Contrast-Enhanced Ultrasound (CEUS) in Pancreatic Diseases
18 Contrast-Enhanced Ultrasound (CEUS) in Pancreatic Diseases
18.1 General Remarks
Ultrasound (US) is well suited in patients with suspected acute or chronic pancreatitis, as well as in solid or cystic benign and malignant lesions. The following paragraphs will discuss some diagnostic aspects on how to use contrast agents, but will not cover pancreatic diseases in general.
18.2 Examination Technique
The diagnostic value depends on scanning conditions, the skill of the operator, and the US device that is available. The examination usually starts with a wideband convex probe. Under good scanning conditions a linear probe can be helpful in imaging the echostructure of the glandule.

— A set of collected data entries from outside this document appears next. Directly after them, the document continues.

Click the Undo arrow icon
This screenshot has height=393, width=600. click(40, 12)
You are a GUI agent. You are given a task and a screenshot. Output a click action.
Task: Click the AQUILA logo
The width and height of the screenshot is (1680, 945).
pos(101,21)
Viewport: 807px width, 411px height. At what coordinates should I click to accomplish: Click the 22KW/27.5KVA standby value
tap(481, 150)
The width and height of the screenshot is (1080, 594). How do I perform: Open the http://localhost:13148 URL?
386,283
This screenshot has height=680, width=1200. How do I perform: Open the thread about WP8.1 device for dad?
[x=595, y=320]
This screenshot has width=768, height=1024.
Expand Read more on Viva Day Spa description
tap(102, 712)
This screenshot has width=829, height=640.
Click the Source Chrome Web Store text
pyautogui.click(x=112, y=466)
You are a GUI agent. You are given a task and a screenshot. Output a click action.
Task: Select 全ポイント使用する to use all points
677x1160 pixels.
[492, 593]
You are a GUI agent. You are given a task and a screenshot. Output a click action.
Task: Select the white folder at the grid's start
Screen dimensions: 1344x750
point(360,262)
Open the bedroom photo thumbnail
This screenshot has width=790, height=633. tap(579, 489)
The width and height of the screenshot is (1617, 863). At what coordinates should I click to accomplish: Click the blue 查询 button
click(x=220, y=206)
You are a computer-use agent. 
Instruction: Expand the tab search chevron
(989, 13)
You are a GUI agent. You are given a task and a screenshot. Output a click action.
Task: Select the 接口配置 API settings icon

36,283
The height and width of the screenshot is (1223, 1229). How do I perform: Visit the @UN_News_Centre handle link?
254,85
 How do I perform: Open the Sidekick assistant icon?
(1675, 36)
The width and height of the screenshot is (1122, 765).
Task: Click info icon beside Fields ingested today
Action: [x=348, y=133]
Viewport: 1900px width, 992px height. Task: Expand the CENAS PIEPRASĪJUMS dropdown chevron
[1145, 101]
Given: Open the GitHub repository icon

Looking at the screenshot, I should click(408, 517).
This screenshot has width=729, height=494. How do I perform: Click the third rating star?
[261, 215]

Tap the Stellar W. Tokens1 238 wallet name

Besides a careful examination of the pancreas and parapancreatic tissue, a special focus on the adjacent vessels, liver, biliary system, and spleen is needed as well. Presence of fluid collections, ascites or pleural effusion and the knowledge about possible routes of abscess formation in acute pancreatitis is mandatory.
The contrast agent is injected intravenously as a bolus followed by a 10 mL saline flush. The optimal dose depends on scanning conditions, probe, contrast mode, and US device. It ranges in most cases between 1 and 2.4 mL. The examination should be recorded digitally and start just before the enhancement of the aorta and superior mesenteric artery (SMA) for about 30 s, and after 1 to 2 minutes for a couple of seconds, thus avoiding a bubble destruction (pseudo washout).
18.3 Acute Pancreatitis
With an incidence of 13 to 45 per 100,000, acute pancreatitis is one of the most frequent gastrointestinal causes for hospital admission.2 – 5 The diagnosis is made clinically (acute onset of persistent severe epigastric pain, often radiating to the back, more than three times increase of lipase/amylase) and by characteristic imaging findings.4 , 5 The prognosis depends on parenchymal changes like edema, parapancreatic fluid collections, and even gas. The volume of pancreatic necrosis should be estimated (< 30% and > 30%). The number of extrapancreatic complications correlates to the mortality and morbidity.6 , 7
Conventional US including color Doppler may often be the first line imaging technique but will in most cases be followed or substituted by computed tomography (CT). CT is currently the gold standard for diagnosis and staging of acute pancreatitis. If the pancreatic region is clearly visible on US, CEUS can be used in the follow-up of acute pancreatitis after CT staging in order to reduce the number of CT examinations.5 Using ultrasound contrast agent necrotic pancreatitis and peripancreatic fluid can reliably be diagnosed (Fig. 18.1, Fig. 18.2). Nevertheless, CT is still superior to CEUS in the diagnostic management of acute pancreatitis. Proving a biliary cause is still the most important role of US.
18.4 Pancreatic Masses
18.4.1 Solid Pancreatic Tumors
CEUS can also contribute in characterizing cystic and solid pancreatic tumors. In about 90% of cases ductal adenocarcinoma will show a hypovascularized lesion on all CEUS cases.3 A meta-analysis concluded that CEUS is a reliable modality for the differential diagnosis of pancreatic adenocarcinoma in patients with pancreatic mass lesions.3 The presence of a hypoenhanced lesion is a sensitive predictor of pancreatic ductal adenocarcinoma (Fig. 18.3).3 , 6 – 9
CEUS can demonstrate the relationship between the tumor and neighboring peripancreatic vessels much better than conventional US.10 – 13
In contrast, neuroendocrine tumors are markedly hypervascularized (Fig. 18.4, Fig. 18.5).14 Pancreatic metastases from hypervascular primary tumors—like renal cell carcinoma or melanoma—may also show a hypervascularity during the arterial wash-in phase (Fig. 18.6).